Menentukan titik jual sering kali lebih sulit daripada menentukan titik beli. Prinsip dasarnya adalah, kamu harus mulai waspada dan bersiap menjual saat tren menunjukkan tanda-tanda akan berakhir.

Salah satu tandanya adalah, ketika harga menembus garis tren yang sudah kamu buat atau ketika harga mulai membentuk lower low yang mematahkan struktur tren naik sebelumnya.

Jangan biarkan ego kamu menahan saham tersebut terlalu lama, dengan harapan harganya bakal balik lagi naik kalau tanda-tanda di grafik sudah berkata sebaliknya.
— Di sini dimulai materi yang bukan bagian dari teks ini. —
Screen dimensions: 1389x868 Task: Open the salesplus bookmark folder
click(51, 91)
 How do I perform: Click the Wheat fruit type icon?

Menjual tepat waktu adalah cara terbaik untuk mengamankan keuntungan yang sudah kamu dapatkan, atau membatasi kerugian sebelum makin parah.

Pentingnya Manajemen Risiko dan Menghindari Bottom Fishing

Salah satu kesalahan klasik yang sering dilakukan anak muda saat trading adalah, mencoba menebak di mana puncak tertinggi atau di mana dasar terendah dari sebuah harga saham.

Realitanya, hampir tidak mungkin bagi siapapun untuk bisa tahu persis titik tersebut sebelum polanya terbentuk.

Hindari kebiasaan melakukan bottom fishing atau mencoba menangkap pisau jatuh pada saham yang lagi hancur-hancuran tanpa ada tanda perubahan tren yang valid.

Lebih baik kamu masuk sedikit terlambat saat tren naik sudah terkonfirmasi, daripada kamu masuk terlalu cepat dan ternyata harga masih punya ruang buat jatuh lebih dalam lagi.

Menunggu konfirmasi adalah bentuk manajemen risiko yang sangat bijak.

Baca juga: Saham Gocap: Antara Jebakan, Peluang, dan Cara Main Aman Biar Tetap Cuan

Ilustrasi Apa Itu All Time Low? (Freepik)

Tren di pasar modal sangat dipengaruhi oleh psikologi massa. Saat harga naik, orang cenderung makin optimis, dan saat harga turun, rasa takut atau panic selling bisa menyebar dengan sangat cepat.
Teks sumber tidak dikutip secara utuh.